This is a major point of contention in male-female couples: the setting of the thermostat. While mister prefers to stay in polar temperatures, Madame would choose the blaze of burning fires. But do men and women really feel the weather differently?
We all have in our entourage this “crazy” friend or family member: it can below zero outside but you’ll find them bare chested as if they are on a sandy beach in Florida during the summer. And usually, it’s always… a man. Women, on the other hand, seem more inclined to take out the parka as soon as the first frosts arrive. Is the fairer sex really more sensitive than its male counterpart to cold? Here is the answer of scientists.
In addition to observable facts, several studies have confirmed that women are more sensitive to cold than men. A study conducted in 2015 reveals that they are more comfortable at an average temperature 2.5 °C higher than that suitable for men, that is to say about 24 to 25 °C. Another article, published in 2007, emphasizes that if women are sensitive to cold, they are also more sensitive to heat.
On average, men and women have the same body temperature of 37 ° C. But at the level of the skin, things are a little different. In general, the epidermis of women is up to 3 °C cooler than that of men when exposed to the cold. A difference that begins to explain the differences in our perception of the cold.
The culprits behind this cooler skin are the female hormones. Estrogen substantially thickens female blood, reducing blood flow to the capillaries at the ends of the body. These capillaries are a like the windows of the body. When it’s cold, they limit the amount of blood flowing through the ends by reducing their diameter.

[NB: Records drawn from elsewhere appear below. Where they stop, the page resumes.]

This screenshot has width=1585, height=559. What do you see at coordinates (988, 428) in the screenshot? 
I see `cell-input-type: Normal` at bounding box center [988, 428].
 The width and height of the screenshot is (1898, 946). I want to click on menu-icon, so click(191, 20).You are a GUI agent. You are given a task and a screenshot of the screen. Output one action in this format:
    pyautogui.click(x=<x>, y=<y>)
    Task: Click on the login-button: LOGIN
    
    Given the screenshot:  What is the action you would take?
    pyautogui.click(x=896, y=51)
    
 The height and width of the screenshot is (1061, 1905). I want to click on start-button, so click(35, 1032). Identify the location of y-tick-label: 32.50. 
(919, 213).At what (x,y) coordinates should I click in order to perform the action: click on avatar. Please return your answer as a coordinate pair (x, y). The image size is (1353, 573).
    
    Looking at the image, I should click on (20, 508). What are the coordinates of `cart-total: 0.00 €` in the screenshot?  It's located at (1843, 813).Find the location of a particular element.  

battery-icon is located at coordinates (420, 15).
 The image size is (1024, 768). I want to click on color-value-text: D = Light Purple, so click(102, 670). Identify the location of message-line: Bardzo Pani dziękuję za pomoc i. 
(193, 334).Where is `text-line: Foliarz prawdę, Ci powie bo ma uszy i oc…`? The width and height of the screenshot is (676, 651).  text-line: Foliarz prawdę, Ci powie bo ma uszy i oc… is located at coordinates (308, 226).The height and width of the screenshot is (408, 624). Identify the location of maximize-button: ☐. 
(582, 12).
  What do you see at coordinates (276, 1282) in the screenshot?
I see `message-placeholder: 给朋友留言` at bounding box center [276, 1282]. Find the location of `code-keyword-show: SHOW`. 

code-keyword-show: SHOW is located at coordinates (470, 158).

This tactic prevents the blood from losing too much heat by circulating on the periphery, which could cause a general cooling. When it is hot, however, the capillaries open wide, allowing to ventilate the body by refreshing the skin.
However, in women, this difference in the thickness of the blood tends to accelerate the rate at which the capillaries close the heating service in the event of a drop in temperature. That’s why your girlfriend or wife often feels much colder than you do.
Previous studies have also even shown that women are more sensitive to cold at the time of ovulation, when estrogen levels are at their highest.
Another factor involved: metabolism. This set of body chemical reactions dictates the amount of heat the body produces during the day. The higher your basal metabolism, the hotter you are. Women generally have a lower metabolism than men.